State Changed: init plugins
State Changed: start
INFO: Start(brainfuck-0.1-1.fc10.src.rpm)  Config(fedora-rawhide-i386)
State Changed: lock buildroot
State Changed: clean
State Changed: init
State Changed: lock buildroot
INFO: enabled root cache
State Changed: unpacking root cache
INFO: enabled yum cache
State Changed: cleaning yum metadata
INFO: enabled ccache
State Changed: running yum
State Changed: setup
State Changed: build
ERROR: Exception(brainfuck-0.1-1.fc10.src.rpm) Config(fedora-rawhide-i386) 12 minutes 58 seconds
INFO: Results and/or logs in: ~/haskell/profiles/devel
INFO: Cleaning up build root ('clean_on_failure=True')
State Changed: lock buildroot
State Changed: clean
ERROR: Command failed.
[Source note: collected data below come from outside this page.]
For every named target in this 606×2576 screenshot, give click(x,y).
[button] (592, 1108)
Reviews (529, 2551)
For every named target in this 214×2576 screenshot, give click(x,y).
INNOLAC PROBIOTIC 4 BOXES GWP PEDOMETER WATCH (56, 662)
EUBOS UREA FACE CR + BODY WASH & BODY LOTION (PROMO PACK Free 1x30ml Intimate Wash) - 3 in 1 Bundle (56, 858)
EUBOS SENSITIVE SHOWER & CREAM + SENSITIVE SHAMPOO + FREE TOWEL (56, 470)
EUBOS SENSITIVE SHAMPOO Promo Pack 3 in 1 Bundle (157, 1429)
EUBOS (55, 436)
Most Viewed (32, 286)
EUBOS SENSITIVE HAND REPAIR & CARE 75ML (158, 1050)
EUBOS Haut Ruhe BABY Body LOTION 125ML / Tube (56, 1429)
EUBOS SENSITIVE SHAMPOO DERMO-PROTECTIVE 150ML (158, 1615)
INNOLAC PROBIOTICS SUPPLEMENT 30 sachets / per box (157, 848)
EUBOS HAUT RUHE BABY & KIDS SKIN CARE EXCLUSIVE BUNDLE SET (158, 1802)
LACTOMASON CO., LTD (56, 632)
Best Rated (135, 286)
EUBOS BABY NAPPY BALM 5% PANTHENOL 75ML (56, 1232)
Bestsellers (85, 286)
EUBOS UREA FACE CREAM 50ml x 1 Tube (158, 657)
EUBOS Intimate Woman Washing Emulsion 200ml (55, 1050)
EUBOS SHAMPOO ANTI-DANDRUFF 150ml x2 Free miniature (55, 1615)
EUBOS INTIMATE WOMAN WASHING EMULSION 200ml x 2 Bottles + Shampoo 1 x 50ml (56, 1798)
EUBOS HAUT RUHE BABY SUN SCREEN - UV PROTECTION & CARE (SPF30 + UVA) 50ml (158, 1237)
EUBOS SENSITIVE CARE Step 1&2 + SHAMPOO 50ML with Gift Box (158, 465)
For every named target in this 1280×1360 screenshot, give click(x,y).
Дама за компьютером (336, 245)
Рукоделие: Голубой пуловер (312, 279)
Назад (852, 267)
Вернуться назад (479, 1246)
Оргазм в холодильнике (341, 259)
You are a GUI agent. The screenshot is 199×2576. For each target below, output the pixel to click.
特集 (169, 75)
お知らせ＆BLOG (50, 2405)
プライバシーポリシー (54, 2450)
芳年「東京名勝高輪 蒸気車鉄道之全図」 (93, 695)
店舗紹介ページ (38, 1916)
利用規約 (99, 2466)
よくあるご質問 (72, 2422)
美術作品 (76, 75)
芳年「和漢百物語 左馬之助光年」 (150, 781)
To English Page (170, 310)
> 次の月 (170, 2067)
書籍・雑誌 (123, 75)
See logs for output.
 # ['bash', '--login', '-c', 'rpmbuild -bb --target i386 --nodeps builddir/build/SPECS/brainfuck.spec']
-- Ending log of mock.log at 2009-01-20 23:35:17.194359 --

In reality, setting up the source is not necessary. In the latest upstream, mock.build_rpm can actually set up the source for you.

[edit] Conclusion

Clearly mock failed. I guess that spec file wasn't perfect. Because of the use of symlinks, however, i can simply edit the spec file, make the necessary changes, and rerun the command to initialize mock. Fedora Devshell will automatically build the source RPM, and send the appropriate command to mock to use a premade profile. There will be more you can do with this here.